Problem description: Report each line of the records where "chevron" occurs.

Pixel coordinate grounding data
---
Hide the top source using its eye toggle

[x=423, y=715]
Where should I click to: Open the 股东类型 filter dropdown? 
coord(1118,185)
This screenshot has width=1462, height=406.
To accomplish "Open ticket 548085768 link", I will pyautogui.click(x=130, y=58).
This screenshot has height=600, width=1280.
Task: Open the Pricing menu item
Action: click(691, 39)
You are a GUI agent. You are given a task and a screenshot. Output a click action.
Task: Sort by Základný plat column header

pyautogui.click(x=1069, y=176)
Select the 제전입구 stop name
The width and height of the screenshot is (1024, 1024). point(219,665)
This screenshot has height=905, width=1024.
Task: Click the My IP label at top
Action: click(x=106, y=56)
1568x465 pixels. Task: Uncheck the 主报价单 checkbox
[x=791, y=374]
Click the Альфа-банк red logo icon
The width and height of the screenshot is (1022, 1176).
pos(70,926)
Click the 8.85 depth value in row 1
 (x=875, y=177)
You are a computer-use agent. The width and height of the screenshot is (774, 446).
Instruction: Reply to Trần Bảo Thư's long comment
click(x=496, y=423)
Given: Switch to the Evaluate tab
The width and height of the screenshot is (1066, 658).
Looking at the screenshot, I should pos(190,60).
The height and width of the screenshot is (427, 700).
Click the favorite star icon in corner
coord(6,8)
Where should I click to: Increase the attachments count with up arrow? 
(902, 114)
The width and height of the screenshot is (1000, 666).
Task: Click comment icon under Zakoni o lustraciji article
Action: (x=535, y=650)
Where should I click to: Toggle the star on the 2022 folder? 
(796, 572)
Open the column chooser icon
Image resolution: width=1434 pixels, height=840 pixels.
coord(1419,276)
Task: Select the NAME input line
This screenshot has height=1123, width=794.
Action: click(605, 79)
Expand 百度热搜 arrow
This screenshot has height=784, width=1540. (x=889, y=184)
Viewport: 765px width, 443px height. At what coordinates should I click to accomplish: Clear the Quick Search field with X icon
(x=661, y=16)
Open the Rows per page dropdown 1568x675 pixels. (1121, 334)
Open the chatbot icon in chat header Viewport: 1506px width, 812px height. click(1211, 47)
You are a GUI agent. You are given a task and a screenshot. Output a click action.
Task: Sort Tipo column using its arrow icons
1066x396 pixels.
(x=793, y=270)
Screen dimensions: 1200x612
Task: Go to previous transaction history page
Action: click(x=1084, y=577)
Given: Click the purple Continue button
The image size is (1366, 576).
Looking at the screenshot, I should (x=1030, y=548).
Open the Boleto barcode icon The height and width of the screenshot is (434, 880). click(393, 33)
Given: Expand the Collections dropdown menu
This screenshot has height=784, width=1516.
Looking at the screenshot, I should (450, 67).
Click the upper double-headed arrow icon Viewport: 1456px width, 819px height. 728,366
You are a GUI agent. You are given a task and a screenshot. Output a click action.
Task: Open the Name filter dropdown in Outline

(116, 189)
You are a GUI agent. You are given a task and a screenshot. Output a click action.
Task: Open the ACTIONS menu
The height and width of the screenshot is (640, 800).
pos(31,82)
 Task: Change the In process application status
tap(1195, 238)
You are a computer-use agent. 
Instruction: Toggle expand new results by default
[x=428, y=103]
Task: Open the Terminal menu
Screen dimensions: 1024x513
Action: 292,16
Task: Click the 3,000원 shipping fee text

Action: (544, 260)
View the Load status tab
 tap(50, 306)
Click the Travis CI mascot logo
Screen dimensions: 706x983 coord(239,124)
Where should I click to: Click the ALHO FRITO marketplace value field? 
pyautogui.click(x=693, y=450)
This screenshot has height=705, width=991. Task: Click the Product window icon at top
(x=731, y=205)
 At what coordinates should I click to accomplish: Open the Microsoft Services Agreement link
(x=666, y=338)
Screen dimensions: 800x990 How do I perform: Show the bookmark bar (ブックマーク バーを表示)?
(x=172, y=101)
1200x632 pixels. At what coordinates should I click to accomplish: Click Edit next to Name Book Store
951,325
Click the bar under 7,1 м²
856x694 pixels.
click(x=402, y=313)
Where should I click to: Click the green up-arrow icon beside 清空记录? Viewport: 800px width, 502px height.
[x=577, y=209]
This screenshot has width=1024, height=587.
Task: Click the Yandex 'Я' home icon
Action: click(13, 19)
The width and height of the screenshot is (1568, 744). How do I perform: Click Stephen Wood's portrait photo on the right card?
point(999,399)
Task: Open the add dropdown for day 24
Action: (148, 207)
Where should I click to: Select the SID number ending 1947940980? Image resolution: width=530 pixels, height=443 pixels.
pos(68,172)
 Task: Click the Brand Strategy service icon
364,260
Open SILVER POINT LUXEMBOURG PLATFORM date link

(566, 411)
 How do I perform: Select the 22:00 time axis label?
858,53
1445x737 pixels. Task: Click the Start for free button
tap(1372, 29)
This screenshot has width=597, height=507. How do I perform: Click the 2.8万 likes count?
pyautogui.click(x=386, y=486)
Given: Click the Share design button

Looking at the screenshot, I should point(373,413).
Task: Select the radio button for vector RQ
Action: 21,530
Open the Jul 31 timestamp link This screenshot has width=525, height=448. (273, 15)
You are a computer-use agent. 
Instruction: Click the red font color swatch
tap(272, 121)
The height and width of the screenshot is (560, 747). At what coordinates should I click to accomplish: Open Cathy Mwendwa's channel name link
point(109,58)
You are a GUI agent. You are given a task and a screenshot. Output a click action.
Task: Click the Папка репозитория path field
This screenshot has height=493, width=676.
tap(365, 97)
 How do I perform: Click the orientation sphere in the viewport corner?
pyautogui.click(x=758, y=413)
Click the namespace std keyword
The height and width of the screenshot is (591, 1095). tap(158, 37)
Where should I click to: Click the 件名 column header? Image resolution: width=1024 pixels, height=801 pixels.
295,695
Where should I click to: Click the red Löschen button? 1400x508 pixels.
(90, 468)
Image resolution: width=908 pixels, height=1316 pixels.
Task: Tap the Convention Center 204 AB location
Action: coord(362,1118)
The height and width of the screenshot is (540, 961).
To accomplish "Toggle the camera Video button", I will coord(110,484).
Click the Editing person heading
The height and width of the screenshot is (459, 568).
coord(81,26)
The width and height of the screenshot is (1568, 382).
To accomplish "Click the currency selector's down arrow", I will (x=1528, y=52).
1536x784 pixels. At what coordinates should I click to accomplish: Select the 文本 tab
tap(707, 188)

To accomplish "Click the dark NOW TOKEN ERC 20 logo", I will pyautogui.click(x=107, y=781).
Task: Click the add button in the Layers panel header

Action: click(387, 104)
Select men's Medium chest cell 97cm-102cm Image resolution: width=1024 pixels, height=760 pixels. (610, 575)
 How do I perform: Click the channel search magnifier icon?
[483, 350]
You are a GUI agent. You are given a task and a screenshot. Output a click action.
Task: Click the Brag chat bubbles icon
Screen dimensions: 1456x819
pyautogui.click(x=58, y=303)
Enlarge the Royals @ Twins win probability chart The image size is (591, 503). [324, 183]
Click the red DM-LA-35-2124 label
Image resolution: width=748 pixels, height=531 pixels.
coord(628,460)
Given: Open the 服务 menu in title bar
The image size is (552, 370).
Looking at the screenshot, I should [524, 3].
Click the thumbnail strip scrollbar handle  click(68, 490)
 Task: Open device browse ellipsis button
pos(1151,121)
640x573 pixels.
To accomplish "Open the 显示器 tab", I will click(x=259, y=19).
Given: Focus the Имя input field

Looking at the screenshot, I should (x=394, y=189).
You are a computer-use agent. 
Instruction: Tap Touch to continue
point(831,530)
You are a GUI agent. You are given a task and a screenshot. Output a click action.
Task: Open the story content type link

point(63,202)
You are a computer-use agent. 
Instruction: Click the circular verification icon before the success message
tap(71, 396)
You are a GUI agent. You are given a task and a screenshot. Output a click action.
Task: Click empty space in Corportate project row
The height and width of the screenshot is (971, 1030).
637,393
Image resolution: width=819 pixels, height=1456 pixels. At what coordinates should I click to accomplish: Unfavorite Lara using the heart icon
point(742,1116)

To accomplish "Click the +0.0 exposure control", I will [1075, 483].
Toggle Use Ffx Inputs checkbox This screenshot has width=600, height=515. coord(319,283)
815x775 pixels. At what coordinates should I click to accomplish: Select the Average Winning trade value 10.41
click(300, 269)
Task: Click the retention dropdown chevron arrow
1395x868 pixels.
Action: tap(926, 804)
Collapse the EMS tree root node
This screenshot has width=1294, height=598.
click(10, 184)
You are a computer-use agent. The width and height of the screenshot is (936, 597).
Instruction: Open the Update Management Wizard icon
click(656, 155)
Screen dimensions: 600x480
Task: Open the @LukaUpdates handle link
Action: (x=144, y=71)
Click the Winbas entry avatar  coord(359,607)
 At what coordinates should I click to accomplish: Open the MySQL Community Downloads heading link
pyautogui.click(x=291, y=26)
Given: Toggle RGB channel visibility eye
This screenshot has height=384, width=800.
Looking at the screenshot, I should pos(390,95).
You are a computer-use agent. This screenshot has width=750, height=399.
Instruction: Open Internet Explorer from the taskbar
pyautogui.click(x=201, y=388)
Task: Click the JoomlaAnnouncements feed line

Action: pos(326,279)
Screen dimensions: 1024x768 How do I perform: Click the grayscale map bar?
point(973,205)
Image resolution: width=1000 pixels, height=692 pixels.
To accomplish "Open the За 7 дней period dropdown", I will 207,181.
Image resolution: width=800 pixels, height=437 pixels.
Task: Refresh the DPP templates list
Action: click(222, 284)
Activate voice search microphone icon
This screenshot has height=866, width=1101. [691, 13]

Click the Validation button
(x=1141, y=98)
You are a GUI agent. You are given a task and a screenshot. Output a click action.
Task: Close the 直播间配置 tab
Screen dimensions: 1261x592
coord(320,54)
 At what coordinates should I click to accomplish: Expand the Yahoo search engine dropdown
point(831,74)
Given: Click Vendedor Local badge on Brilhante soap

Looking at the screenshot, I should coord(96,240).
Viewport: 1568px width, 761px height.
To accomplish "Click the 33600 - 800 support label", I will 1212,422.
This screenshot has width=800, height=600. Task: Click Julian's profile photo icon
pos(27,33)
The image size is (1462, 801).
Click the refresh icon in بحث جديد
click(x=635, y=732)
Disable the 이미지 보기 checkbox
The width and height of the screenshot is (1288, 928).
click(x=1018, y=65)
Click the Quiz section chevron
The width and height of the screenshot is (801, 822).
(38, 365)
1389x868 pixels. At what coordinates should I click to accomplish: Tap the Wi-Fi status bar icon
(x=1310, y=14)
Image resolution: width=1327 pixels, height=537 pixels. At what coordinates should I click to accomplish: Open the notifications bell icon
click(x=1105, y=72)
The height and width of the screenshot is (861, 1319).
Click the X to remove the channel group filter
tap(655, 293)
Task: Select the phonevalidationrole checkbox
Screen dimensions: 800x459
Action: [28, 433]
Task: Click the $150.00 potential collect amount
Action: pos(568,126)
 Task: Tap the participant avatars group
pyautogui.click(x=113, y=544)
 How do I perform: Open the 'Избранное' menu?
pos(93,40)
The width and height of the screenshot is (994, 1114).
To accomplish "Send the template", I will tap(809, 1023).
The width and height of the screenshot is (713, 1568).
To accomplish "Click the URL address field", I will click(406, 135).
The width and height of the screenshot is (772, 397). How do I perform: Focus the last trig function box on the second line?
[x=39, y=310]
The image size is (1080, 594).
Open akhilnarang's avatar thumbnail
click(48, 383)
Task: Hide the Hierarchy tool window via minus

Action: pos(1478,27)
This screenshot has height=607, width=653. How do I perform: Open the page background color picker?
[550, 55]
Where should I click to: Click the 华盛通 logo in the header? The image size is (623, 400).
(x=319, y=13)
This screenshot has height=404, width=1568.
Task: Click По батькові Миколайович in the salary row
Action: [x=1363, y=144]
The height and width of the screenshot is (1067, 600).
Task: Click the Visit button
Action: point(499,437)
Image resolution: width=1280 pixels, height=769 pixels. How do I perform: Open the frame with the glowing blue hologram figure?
---
Exercise answer:
Task: Click the retention dropdown chevron arrow
Click the Quiz section chevron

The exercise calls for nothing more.